Use of tf.GradientTape() exhausts all the gpu memory, without it it doesn't matter

I'm working on Convolution Tasnet, model size I made is about 5.05 million variables.

I want to train this using custom training loops, and the problem is,

for i, (input_batch, target_batch) in enumerate(train_ds): # each shape is (64, 32000, 1)
    with tf.GradientTape() as tape:
        predicted_batch = cv_tasnet(input_batch, training=True) # model name
        loss = calculate_sisnr(predicted_batch, target_batch) # some custom loss
    trainable_vars = cv_tasnet.trainable_variables
    gradients = tape.gradient(loss, trainable_vars)
    cv_tasnet.optimizer.apply_gradients(zip(gradients, trainable_vars))

This part exhausts all the gpu memory (24GB available)..
When I tried without tf.GradientTape() as tape,

for i, (input_batch, target_batch) in enumerate(train_ds):
        predicted_batch = cv_tasnet(input_batch, training=True)
        loss = calculate_sisnr(predicted_batch, target_batch)

This uses a reasonable amount of gpu memory(about 5~6GB).

I tried the same format of tf.GradientTape() as tape for the basic mnist data, then it works without problem.
So would the size matter? but the same error arises when I lowered BATCH_SIZE to 32 or smaller.
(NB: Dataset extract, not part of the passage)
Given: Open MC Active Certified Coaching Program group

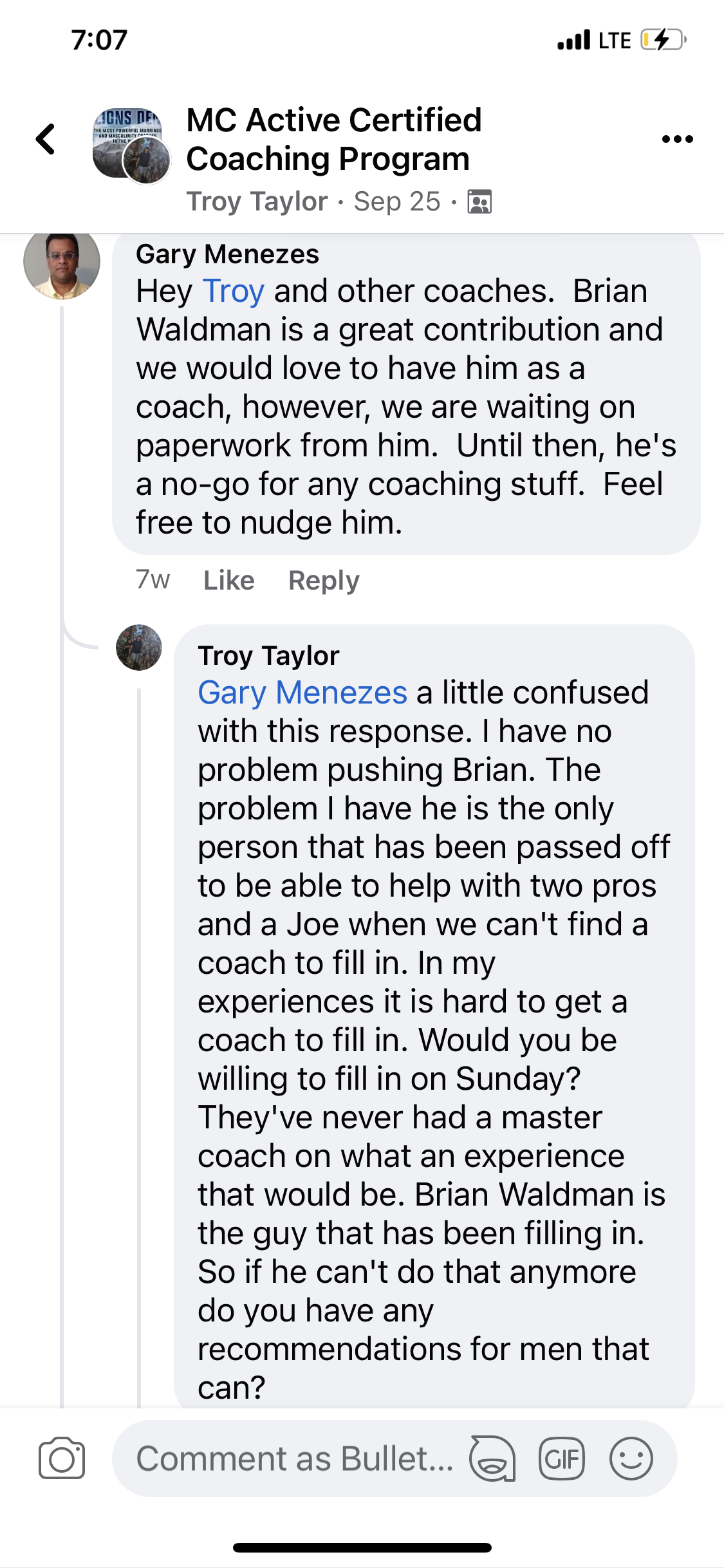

Why the 1st code block exhausts all the gpu memory?

Of course, I put

gpus = tf.config.experimental.list_physical_devices('GPU')
if gpus:
    try:
        # Currently, memory growth needs to be the same across GPUs
        for gpu in gpus:
            tf.config.experimental.set_memory_growth(gpu, True)
    except RuntimeError as e:
        # Memory growth must be set before GPUs have been initialized
        print(e)

this code at the very first cell.

Solution

Gradient tape triggers automatic differentiation which requires tracking gradients on all your weights and activations. Autodiff requires multiple more memory. This is normal. You'll have to manually tune your batch size until you find one that works, then tune your LR. Usually, the tune just means guess & check or grid search. (I am working on a product to do all of that for you but I'm not here to plug it).